Un couloir blanc. Le bip régulier du moniteur. Un lit roule sur le lino à l’odeur de désinfectant. Nous sommes en 2010, il est 7 heures du matin à la clinique de la Source à Lausanne, et Roberto* est sur le point de se faire opérer. Il y a quelques semaines, on lui découvrait un cancer de la prostate. Trois tumeurs sont disséminées sur et autour de l’organe.
L’intervention est délicate mais elle s’impose. C’est le Professeur Iselin qui opère, à l’aide d’un assistant un peu particulier, un bras télémanipulateur, connu sous le nom de «robot da Vinci.» Aujourd’hui, l’outil utilisé dans 29 hôpitaux suisses, est controversé dans le monde médical.
Le da Vinci en bref:
 
 

 
 
 
 
Pas question pour le robot de se substituer entièrement au médecin.
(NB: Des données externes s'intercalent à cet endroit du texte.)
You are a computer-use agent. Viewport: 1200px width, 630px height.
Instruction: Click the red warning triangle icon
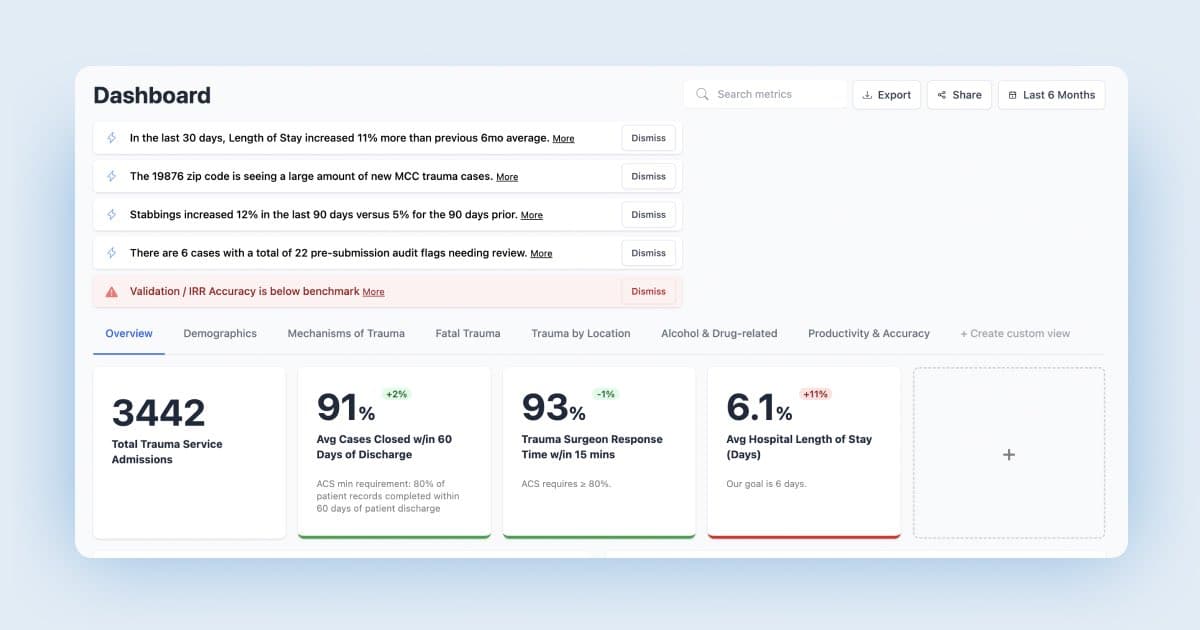112,292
Le da Vinci est une aide permettant d’effectuer des mouvements plus précis et d’atteindre des zones difficilement accessibles à mains nues, tout en étant bien moins invasif. «Grâce au robot, nous pouvons pratiquer des ablations très nettes, avec des pièces de résection de bien meilleure qualité, explique, enthousiaste, le Professeur Iselin. On peut ainsi espérer avoir de meilleurs résultats dans le traitement du cancer.»
Les patients s’enthousiasment également de la finesse des incisions, leur permettant d’être à nouveau sur pieds à une vitesse record. Exit les semaines de récupération douloureuses et contraignantes.
En fait, ce robot a une si bonne réputation que les patients demandent presque systématiquement à être opérés par ce biais. Seulement, s’il profite au patient sous tous les aspects, il n’en va pas de même pour l’hôpital.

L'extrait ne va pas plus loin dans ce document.